§ **Exercise brief**
Copy out the rows from the line containing "The height and" through the line containing "[x=180, y=225]", with "logo icon" changed to "logo" and nothing else altered. Leave the pictures out.

§ **Data for this task**
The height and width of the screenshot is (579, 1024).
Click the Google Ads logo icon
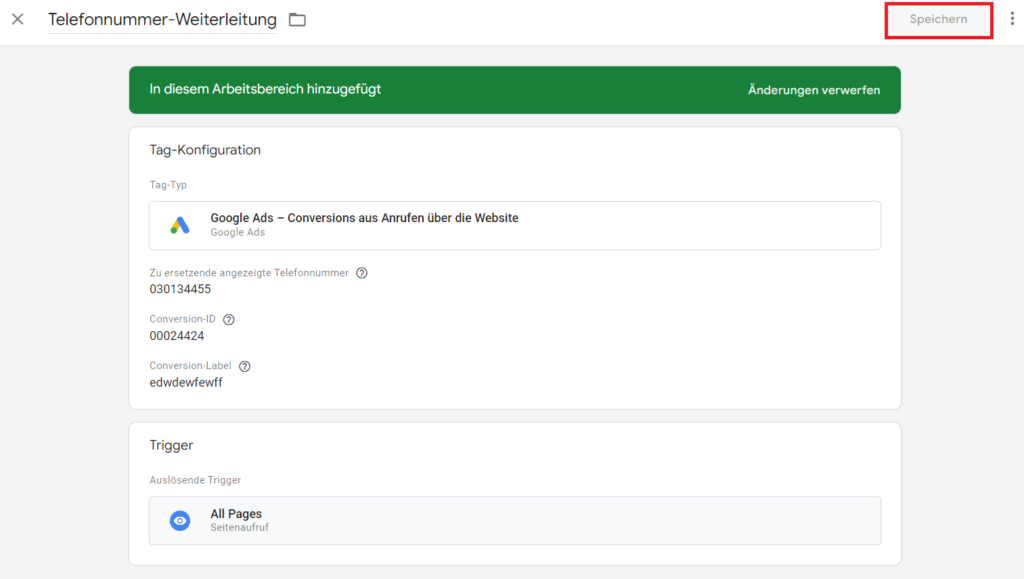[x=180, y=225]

* * *

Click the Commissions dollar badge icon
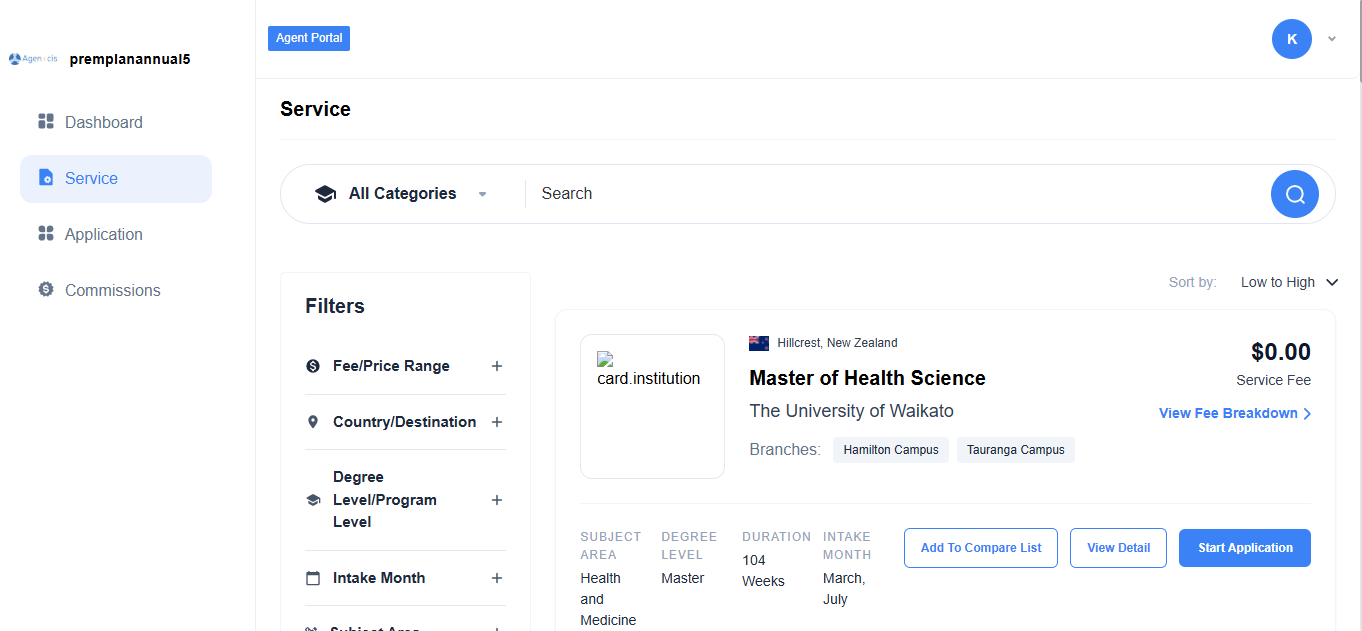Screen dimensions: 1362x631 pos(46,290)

§ **Problem solution**
The height and width of the screenshot is (579, 1024).
Click the Google Ads logo
[x=180, y=225]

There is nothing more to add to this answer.